Prediction Of Pm10 Concentrations Using Logistic Regression Analysis: Case Study In Jerantut

Abstract

Particulate matter (PM 10) can cause several serious negative health effects to humans when it is present in the environment. Thus, it is important for us to forecast its concentration levels in the environment so that we can reduce the risk of exposure towards particulate matter. Secondary data on the concentration of PM 10, sulphur dioxide (SO 2), nitrogen dioxide (NO 2), ground level ozone (O 3), carbon monoxide (CO) along with temperature and relative humidity at Jerantut monitoring stations between 2010 to 2012 obtained from Department of Environment. The main objective of this study is to describe the relationship between PM 10 with other gases and weather conditions by using correlation. It also aims to determine the best prediction categories. Furthermore, this research aims to find a model for predicting the concentration of PM 10 using logistic regression. PM 10 and O 3 at Jerantut monitoring station were found to have a strong positive correlation. The best logistic regression model was obtained at Jerantut station in 2010 with an R 2 value of 0.565. The best prediction category for Jerantut monitoring stations was shown to be healthy with a correct percentage of more than 85% obtained from the analysis of the overall and annual results between 2010 to 2012.

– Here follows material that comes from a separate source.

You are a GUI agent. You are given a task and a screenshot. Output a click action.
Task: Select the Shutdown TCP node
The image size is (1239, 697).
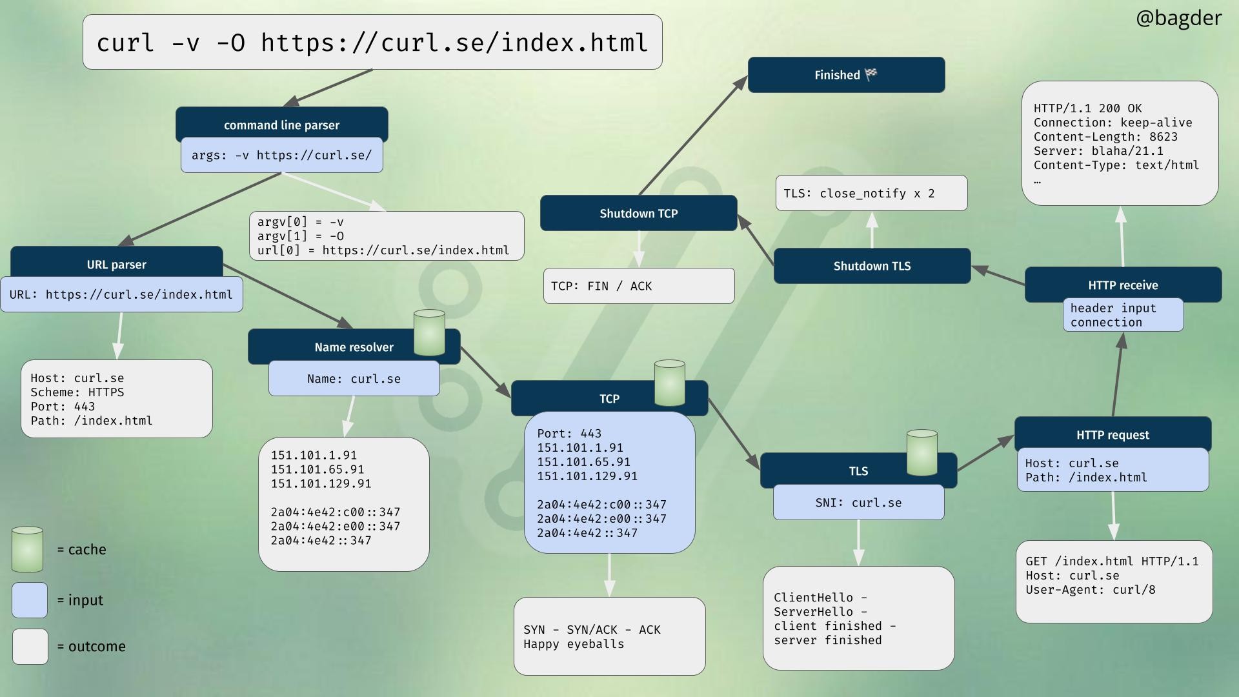pos(638,214)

Keywords: Air pollutionParticulate matterprediction model

Introduction

Air pollution basically refers to the contamination of the indoor or outdoor environment by any types of agent that modifies the natural characteristics of the atmosphere ( World Health Organization, 2014). Hanapi and Din ( 2012) have described that the cause of air pollution may come from many sources such as waste products, construction work, factory emissions and vehicles. Pollutants at ground level are caused by human activities and natural events. Acson International in their Healthy Air Booklet stated that the main sources of air pollution in Malaysia are industrial fuel burning, motor vehicles, domestic fuel burning, power stations as well as the burning of industrial and municipal waste ( Acson Malaysia Sales and Service Sdn Bhd, 2012). Malaysia, Air Pollution Index (API) is currently use as an indicator to measure the air quality ( Hanapi & Din, 2012). According to the Department of Environment Malaysia (2013), API is calculated based on five major types of air pollutants at air pollution monitoring stations belong to Department of Environment Malaysia. These include PM 10, sulphur dioxide, nitrogen dioxide, ground level ozone and carbon monoxide. The indications of API value below 50 classified as good, 51-100 classified as moderate, 201-300 classified as unhealthy, more than 300 is classified as hazardous whereas an API value above 500 is classified as an emergency.

PM known as particulate matter or fine dust, it is a complex mixture of liquid droplets with extremely small particles. In addition, it is made up of several components including organic chemicals, acids, dust particles, soil and metals. PM with an aerodynamic diameter of less than 10μ m (PM 10) is one of the major air pollutants in Malaysia and in most of cities in Southeast Asia ( Afroz, Hassan, & Ibrahim, 2003). The yearly average ambient concentration levels of PM 10 between 1999 and 2013 in Malaysia were generally within the Malaysian Ambient Air Quality Guidelines (MAAQG) with a value of less than 50μ g/m 3 . The highest level of concentration was 50μ g/m 3 which was recorded in 2002 whereas the lowest level of concentration was 39μ g/m 3 which was recorded in 2010. The concentration of PM at a specific location depends on many factors such as local and regional particulate matter sources as well as geographical situation and meteorological conditions ( Titos, Lyamani, Pandilfi, Alastuey, & Alados-Arboledas, 2014). The main source of air pollutants, especially PM is traffic exhaust emissions ( Bycenkiene, Plauskaite, Dudoitis, & Ulevicius, 2014).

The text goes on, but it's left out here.